En 2016, Microsoft finalizó el programa de obtención gratuita de Windows 10 para la mayoría de usuarios, mientras que un cierto número de excepciones permitió seguir obteniendo la actualización de forma gratuita hasta finales de 2017. Ahora, Microsoft vuelve a la carga contra los usuarios de Windows 7 para volver a intentar convencerlos de realizar el cambio.

No es de extrañar que Microsoft quiera volver a intentarlo, pues son varios cientos de millones los equipos que siguen funcionando con Windows 7 hasta constituir el 40% de los equipos en marcha de forma mundial, sobretodo en el mercado asiático, con los problemas de seguridad que esto implica tanto en usuarios particulares como en empresas donde el coste económico de la transición de Windows 7 a Windows 10, solo en licencias, es suficiente para que dichas empresas descarten la opción.

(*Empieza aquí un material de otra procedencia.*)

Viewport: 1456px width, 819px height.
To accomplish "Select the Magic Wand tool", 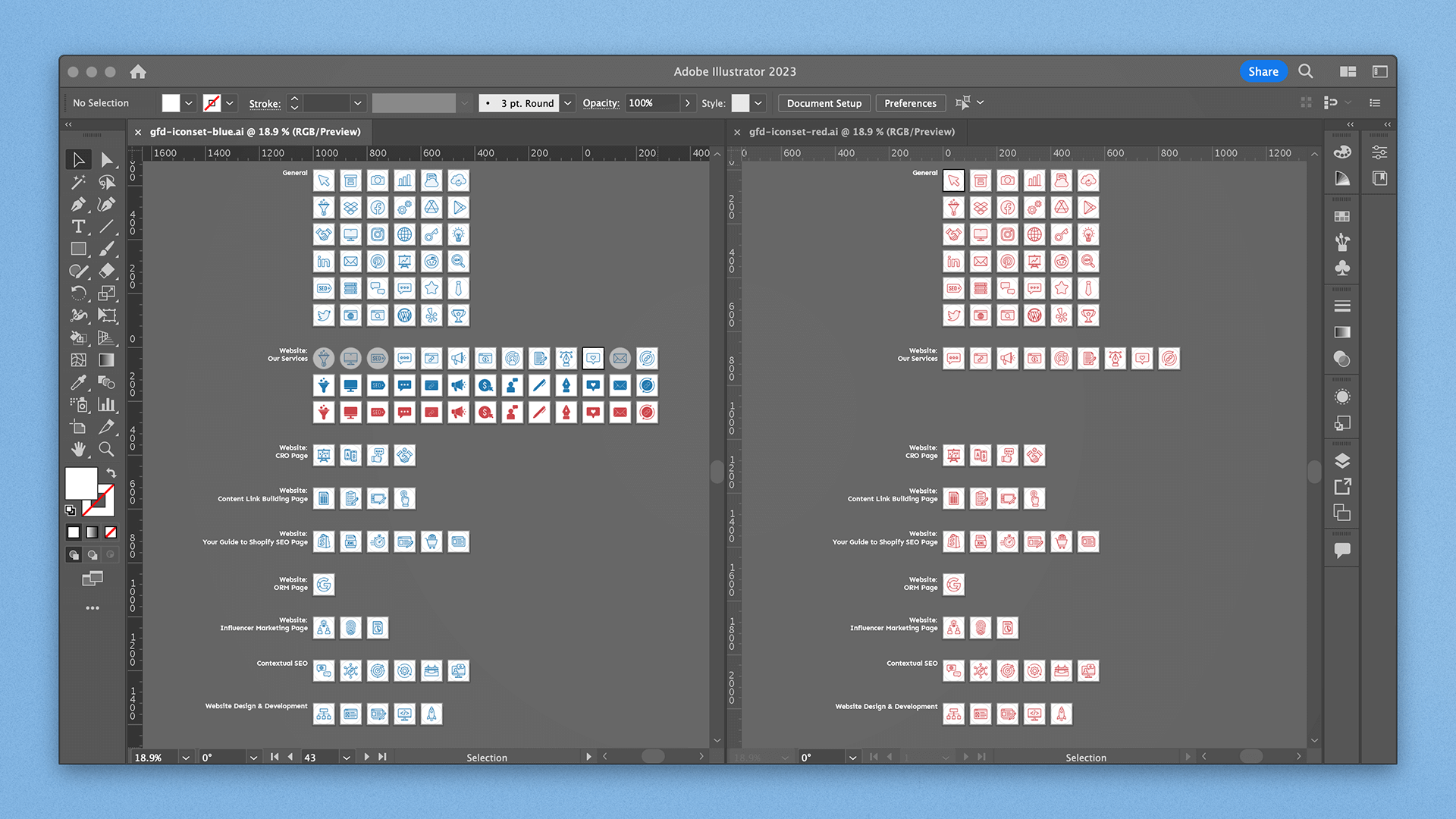I will point(78,182).

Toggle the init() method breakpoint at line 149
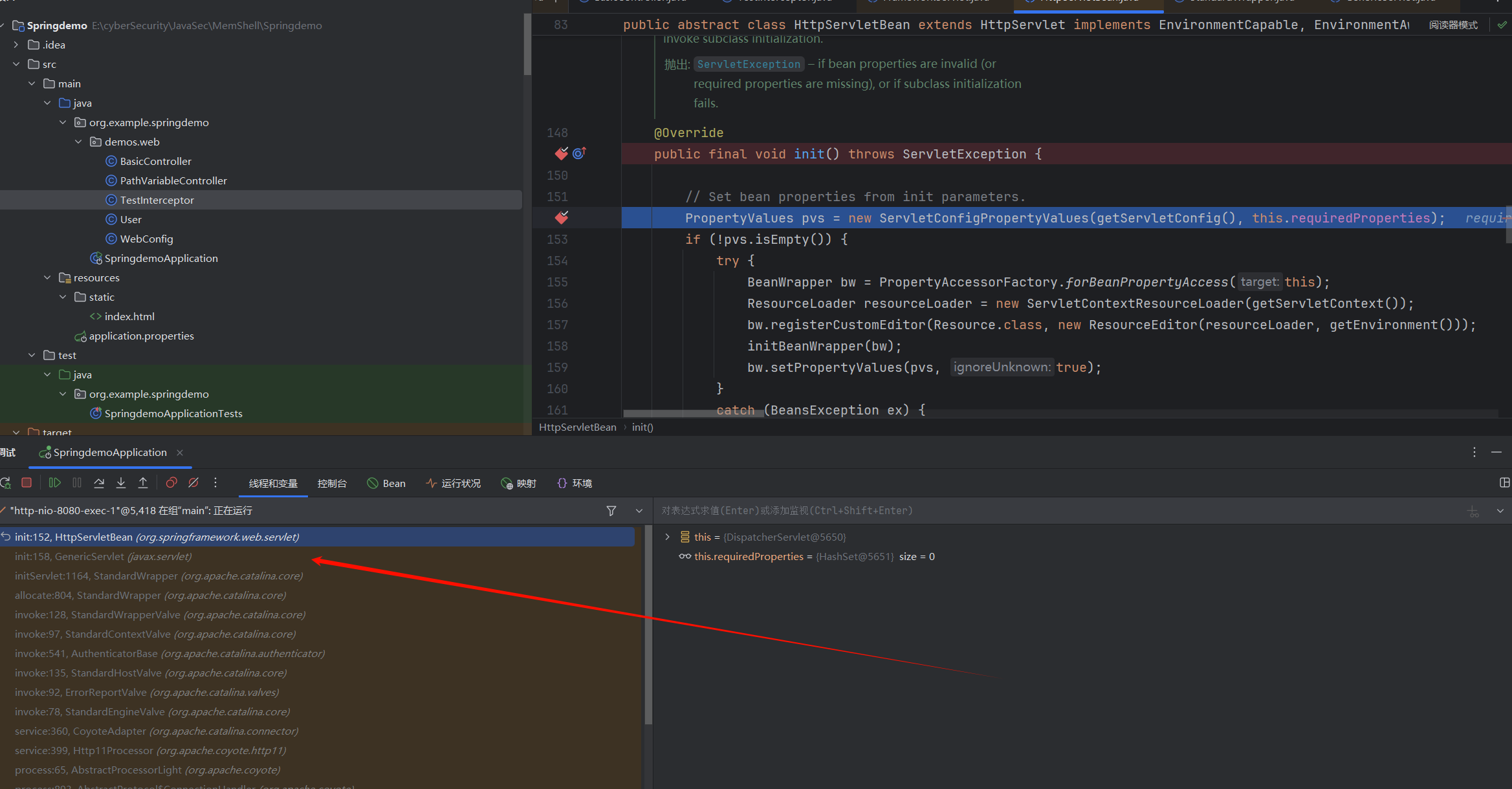[x=561, y=153]
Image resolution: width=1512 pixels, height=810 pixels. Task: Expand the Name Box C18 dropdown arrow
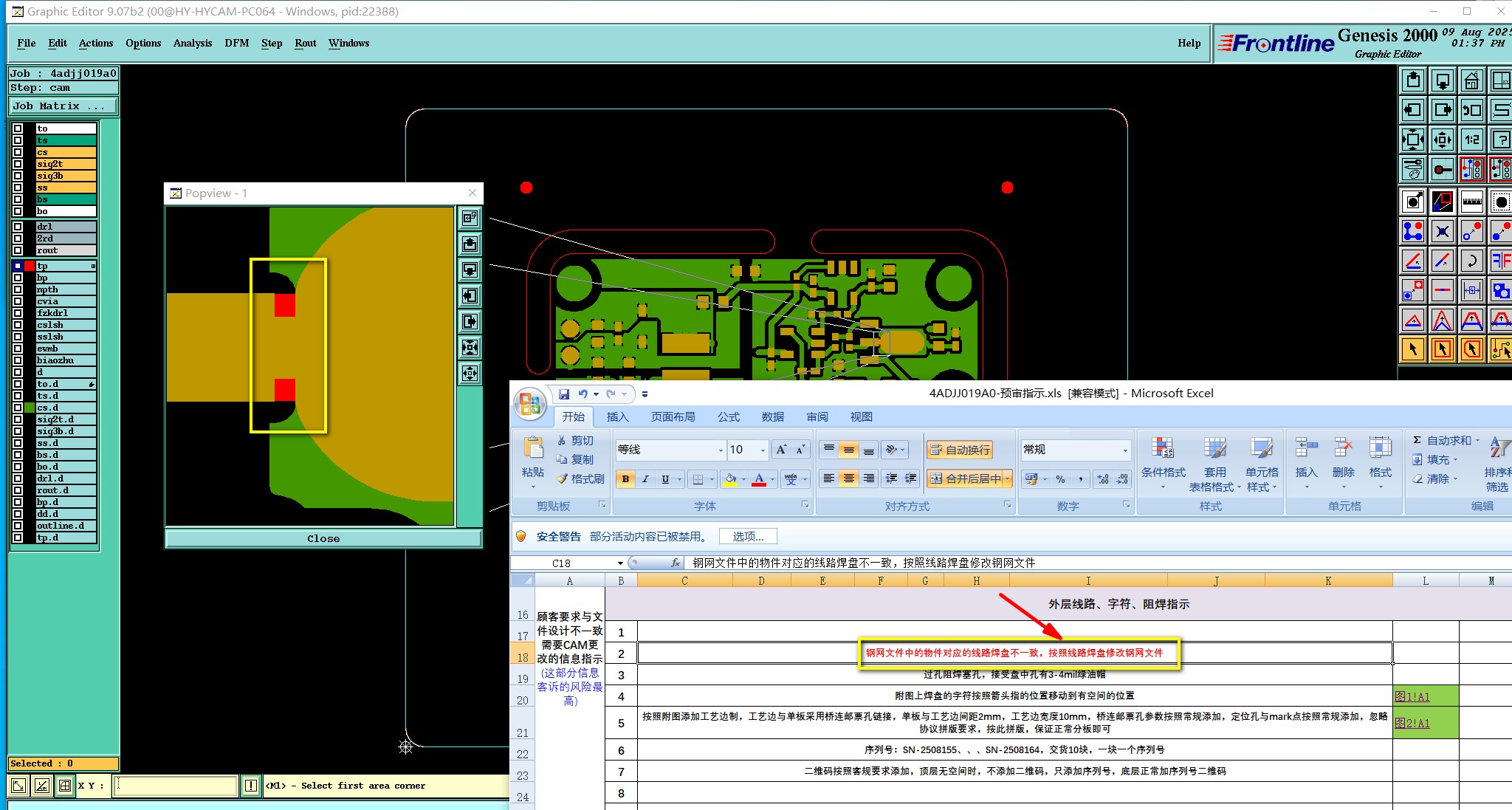620,563
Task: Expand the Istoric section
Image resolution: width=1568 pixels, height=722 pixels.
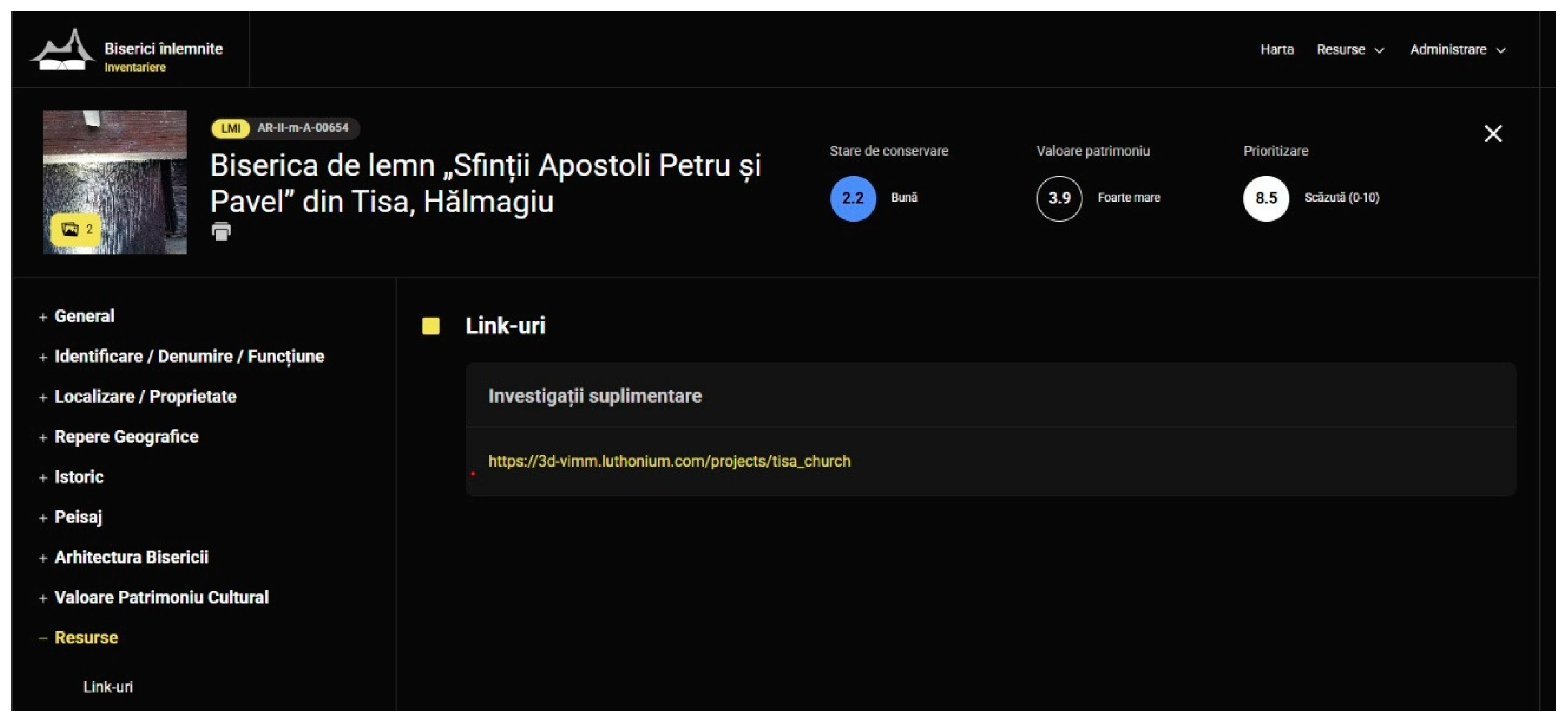Action: 79,477
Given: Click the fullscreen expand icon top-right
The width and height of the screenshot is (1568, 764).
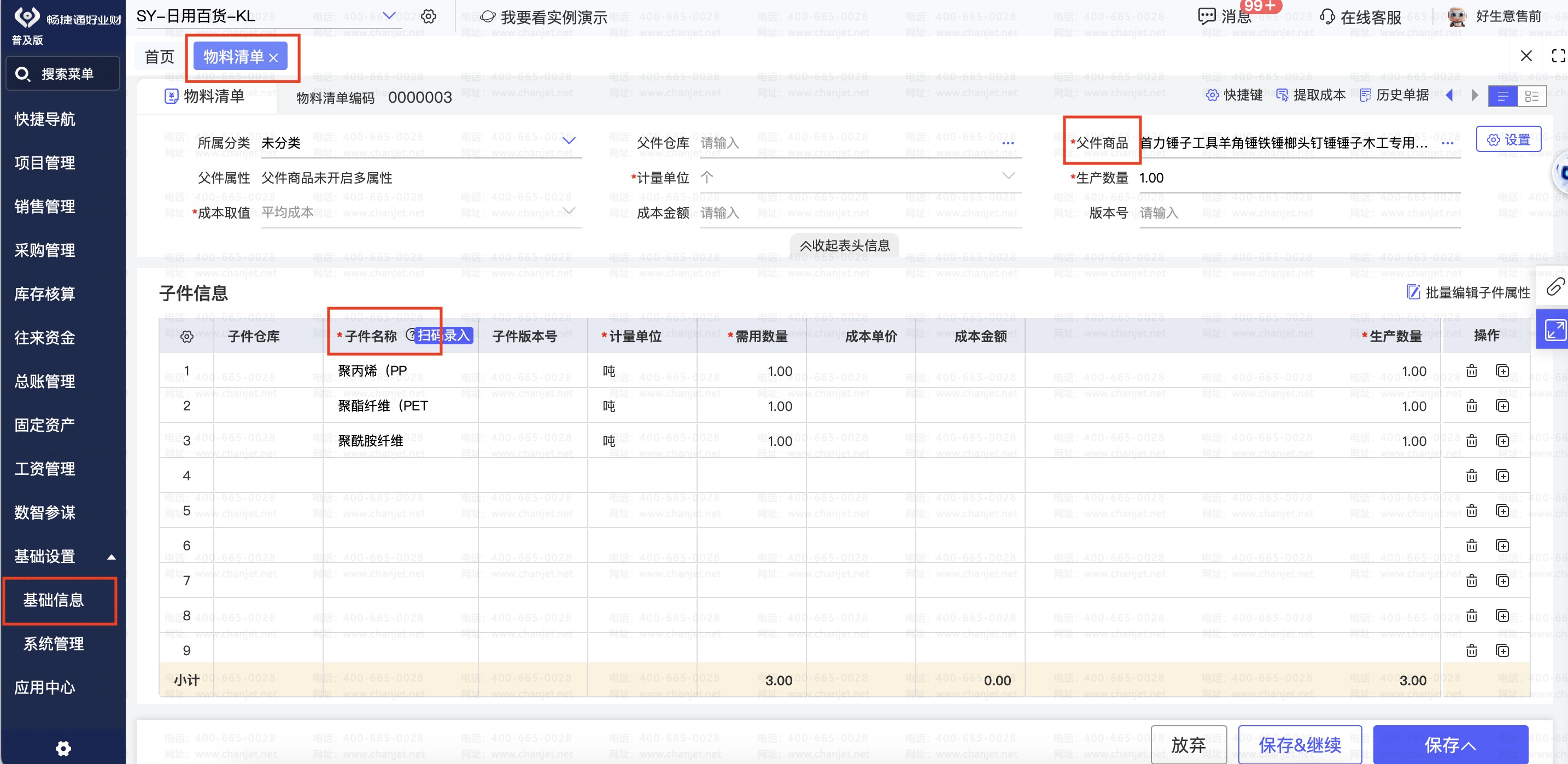Looking at the screenshot, I should pos(1558,56).

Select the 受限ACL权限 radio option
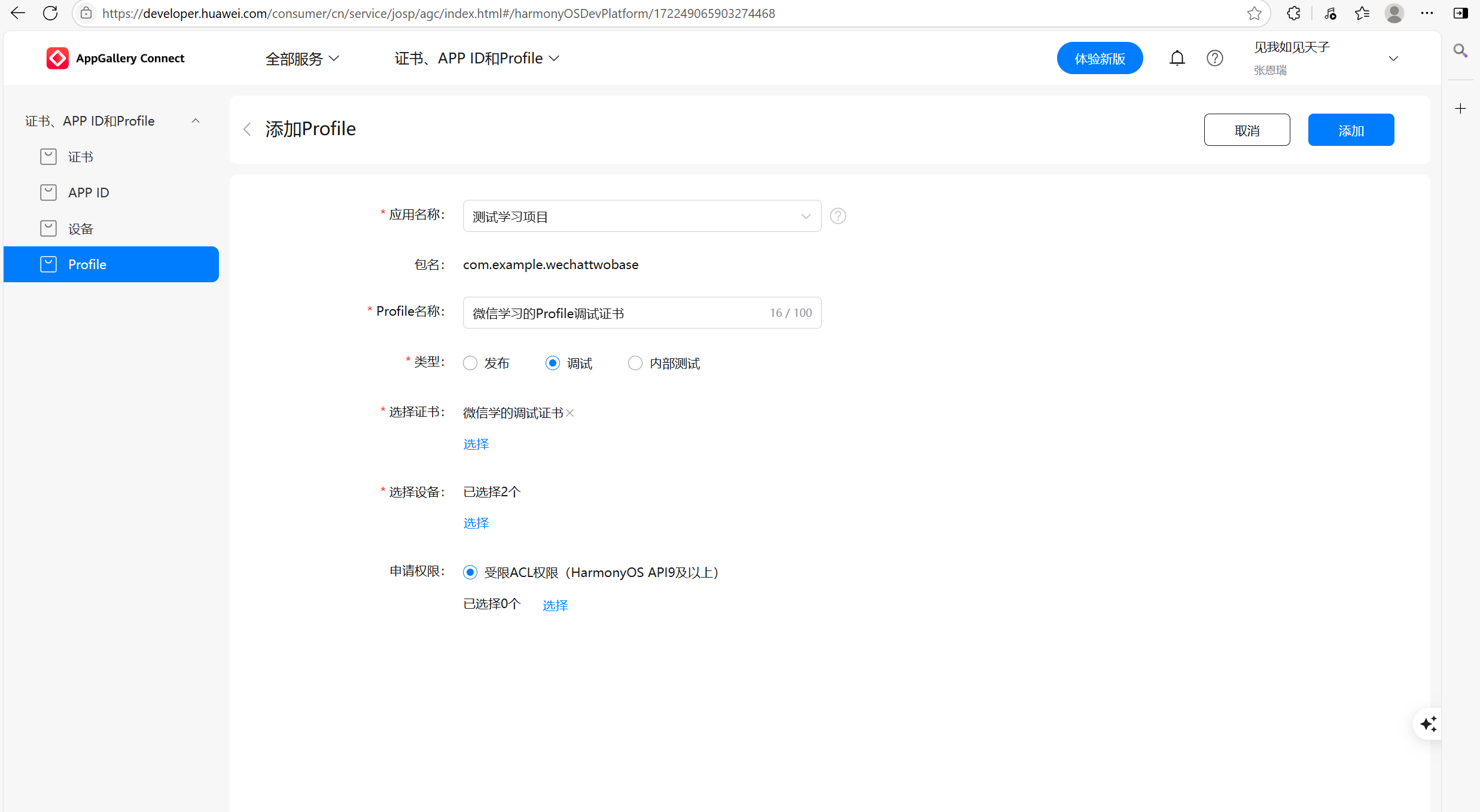coord(470,572)
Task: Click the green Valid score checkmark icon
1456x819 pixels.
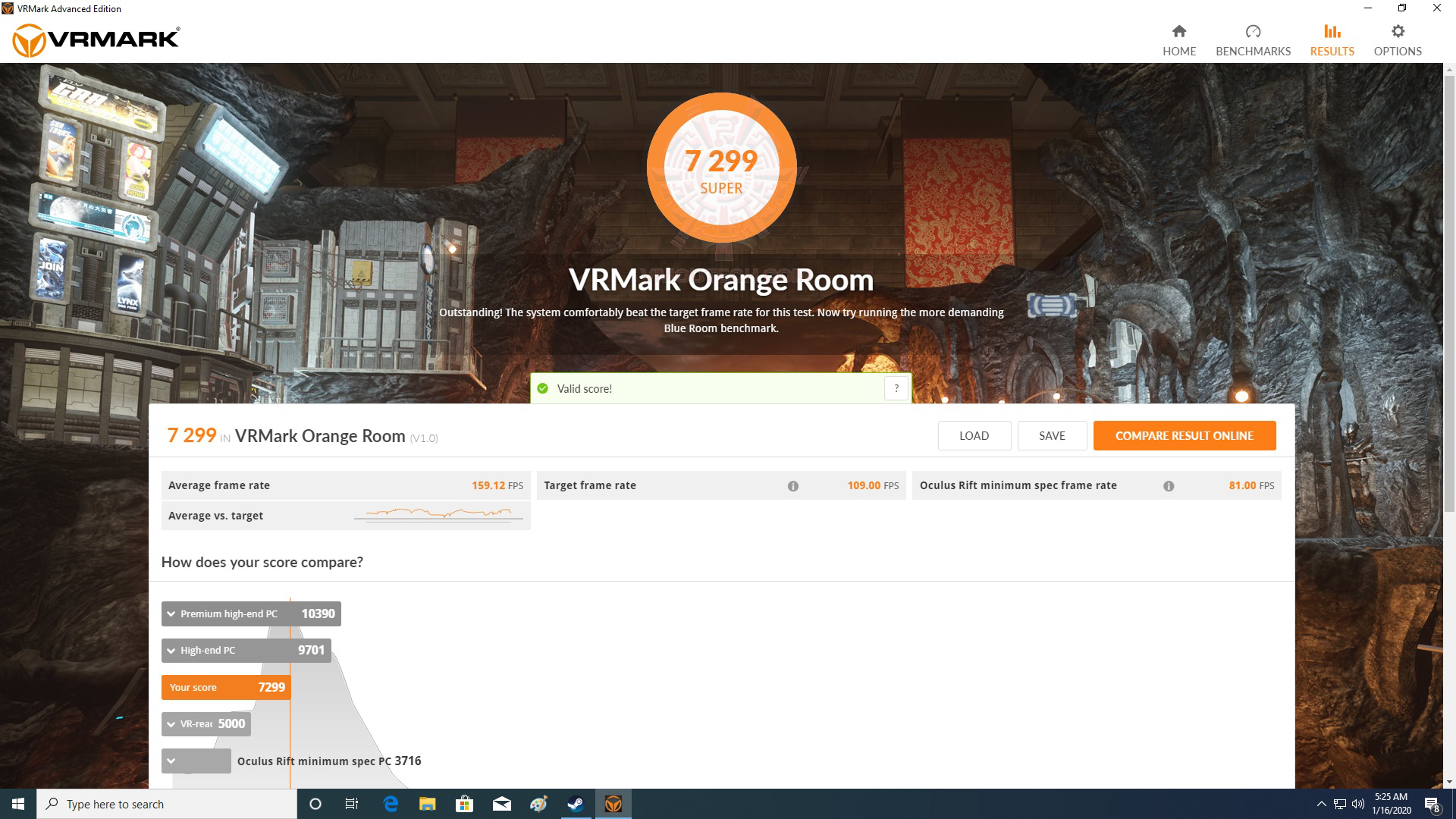Action: (543, 388)
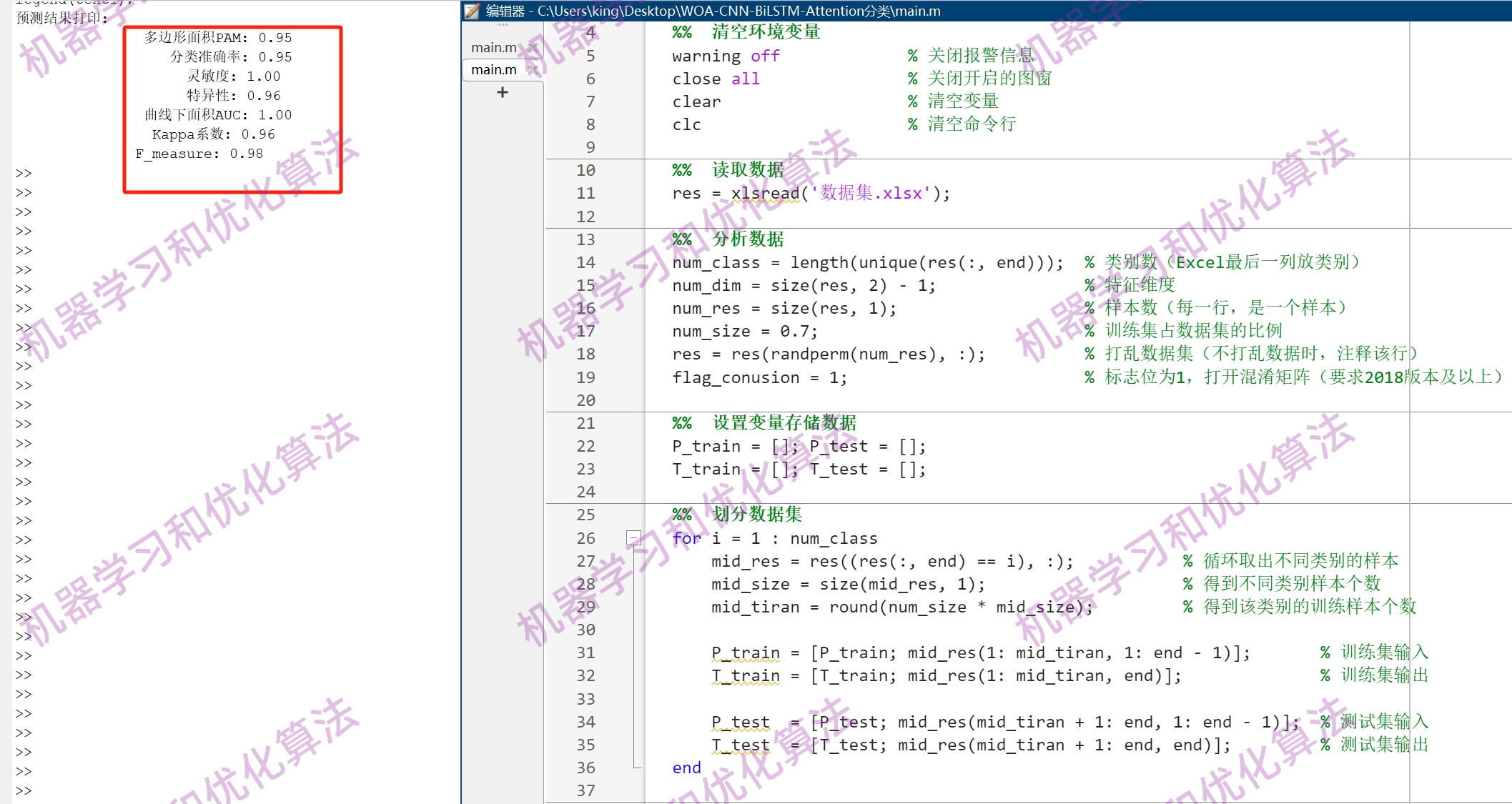Image resolution: width=1512 pixels, height=804 pixels.
Task: Collapse the for loop using the minus fold marker
Action: click(632, 537)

Por tanto, todos aquellos usuarios que esten desde un equipo con Windows 7, es muy probable que vean o ya hayan visto una nueva notificación mencionando dicha oferta de actualización gratuita a Windows 10, un sistema que ya ha madurado durante algunos años y que, pese a seguir teniendo algunos fallos, es infinitamente más seguro que Windows 7, sobre todo desde el fin de soporte a este sistema operativo.